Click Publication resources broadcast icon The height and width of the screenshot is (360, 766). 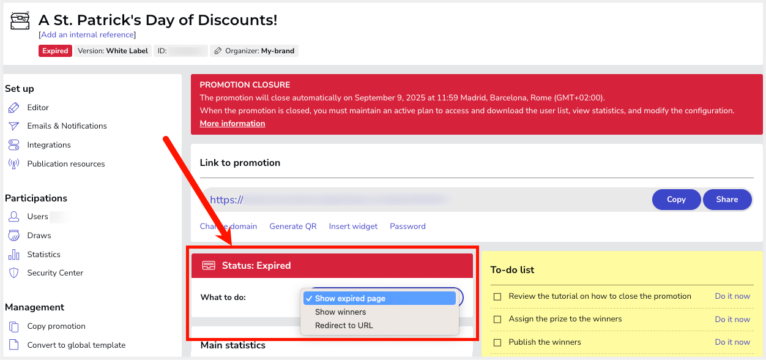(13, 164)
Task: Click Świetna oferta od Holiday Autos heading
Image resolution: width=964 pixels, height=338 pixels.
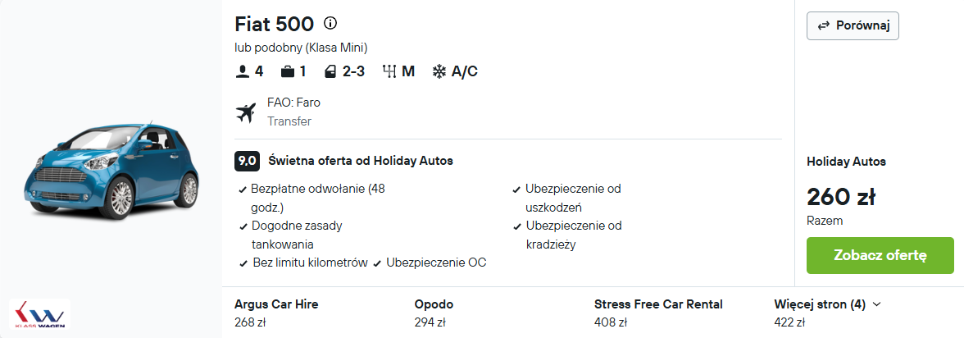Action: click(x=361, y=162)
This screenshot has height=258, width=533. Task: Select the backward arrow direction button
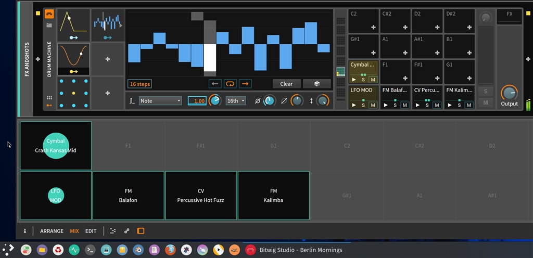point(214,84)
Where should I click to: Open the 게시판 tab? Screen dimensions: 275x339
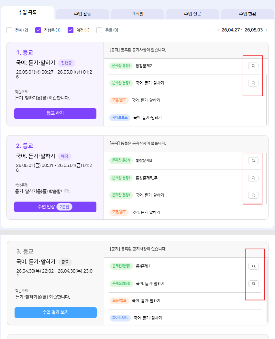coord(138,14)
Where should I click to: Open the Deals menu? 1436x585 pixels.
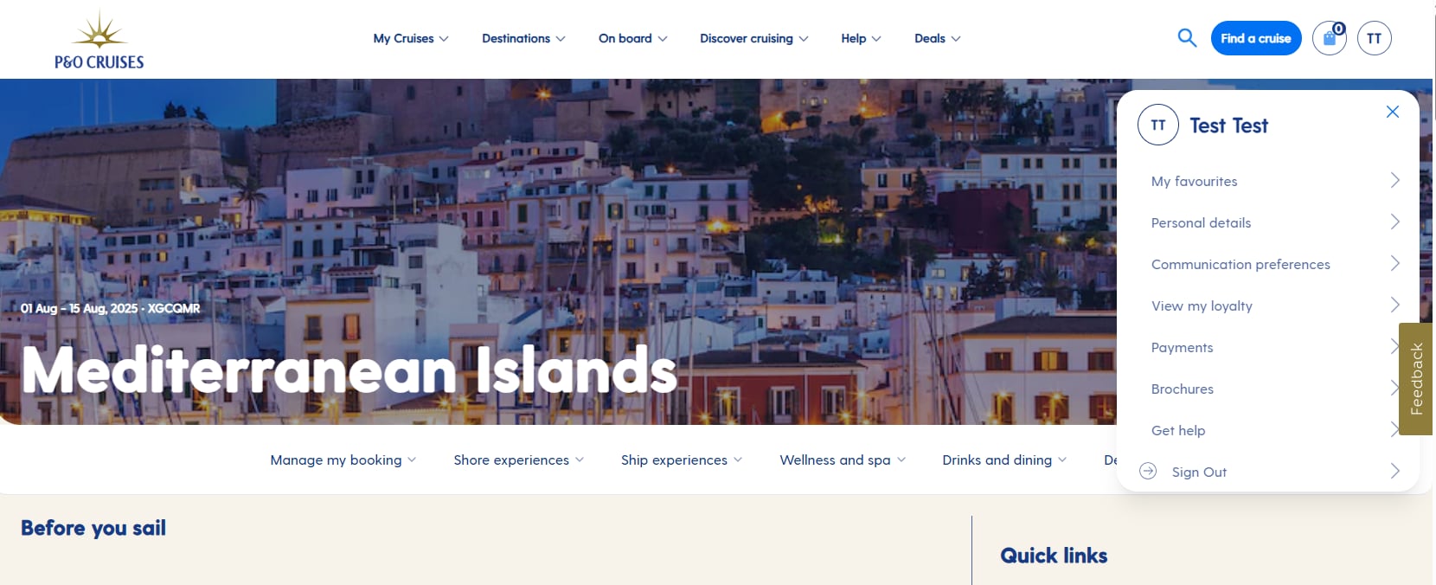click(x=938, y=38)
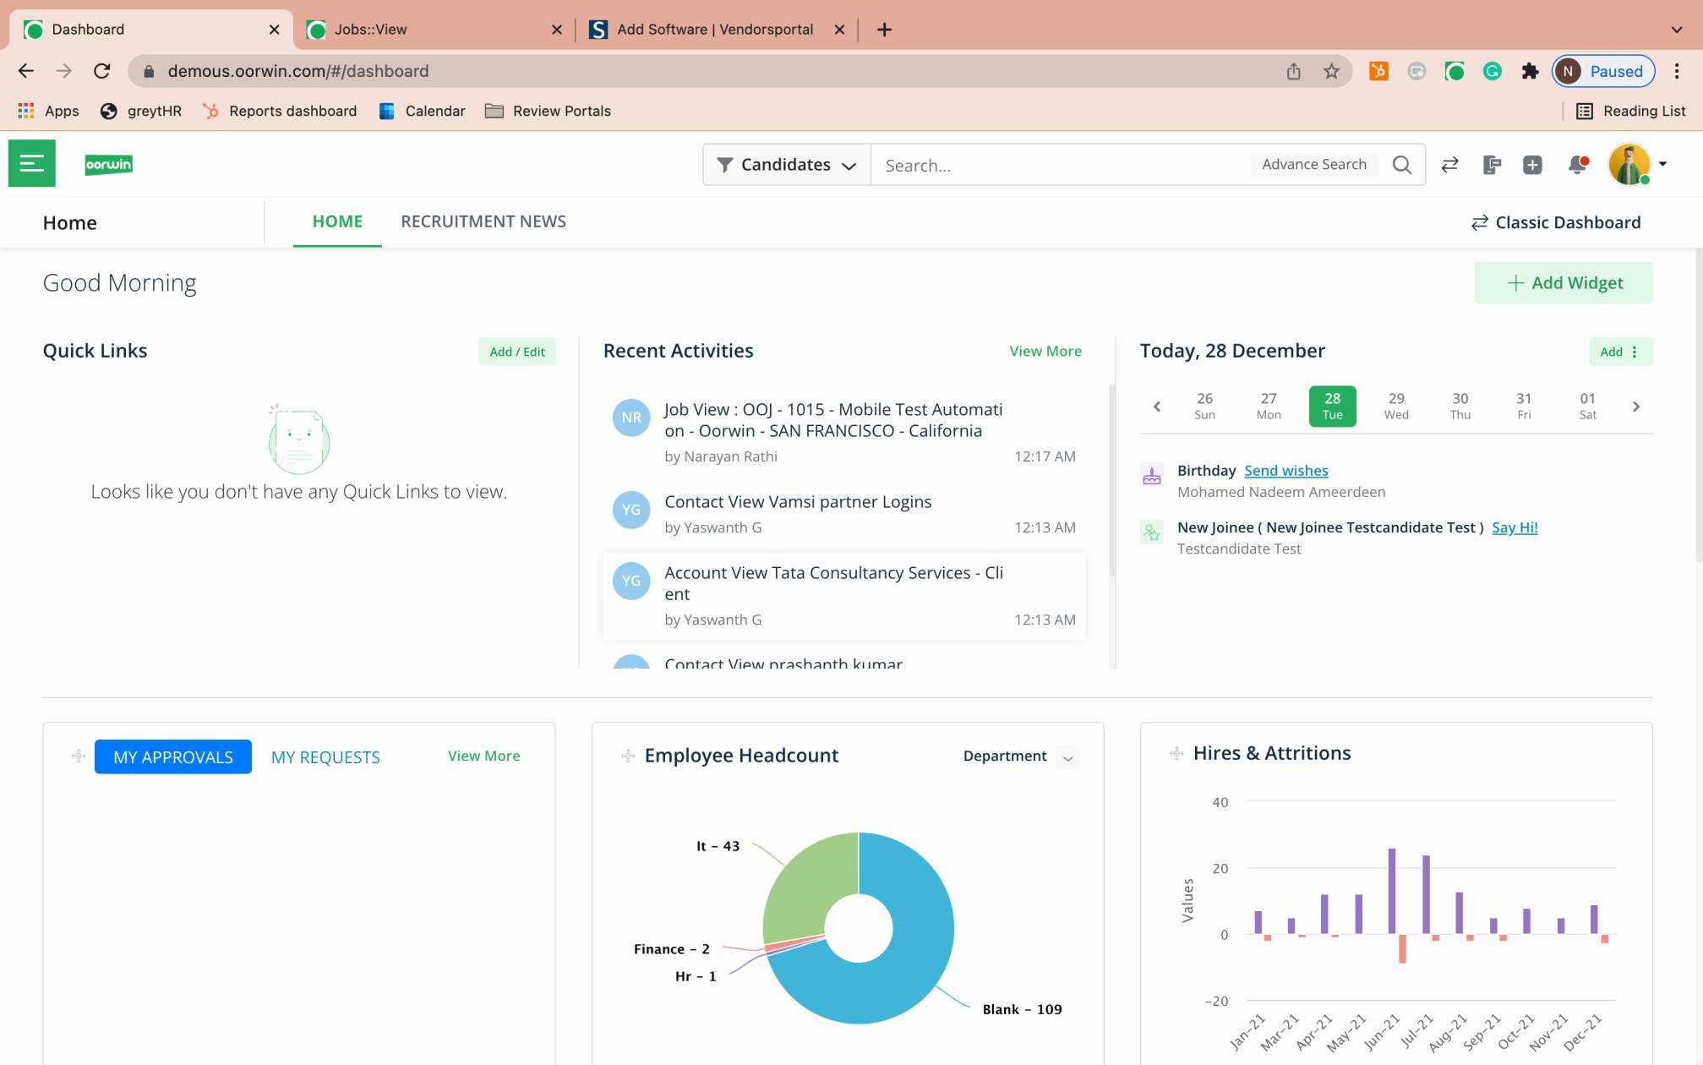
--------
Work to be completed
Could the lines from the one with "Image resolution: width=964" through the last line of the material above be written out exactly, both included, with pictures left out?

Exercise answer
Image resolution: width=964 pixels, height=338 pixels.
Action: click(x=361, y=162)
This screenshot has height=258, width=533. Task: Select the backward arrow direction button
point(214,84)
Where should I click to: Open the 게시판 tab? Screen dimensions: 275x339
coord(138,14)
Where should I click to: Open the Deals menu? 1436x585 pixels.
click(x=938, y=38)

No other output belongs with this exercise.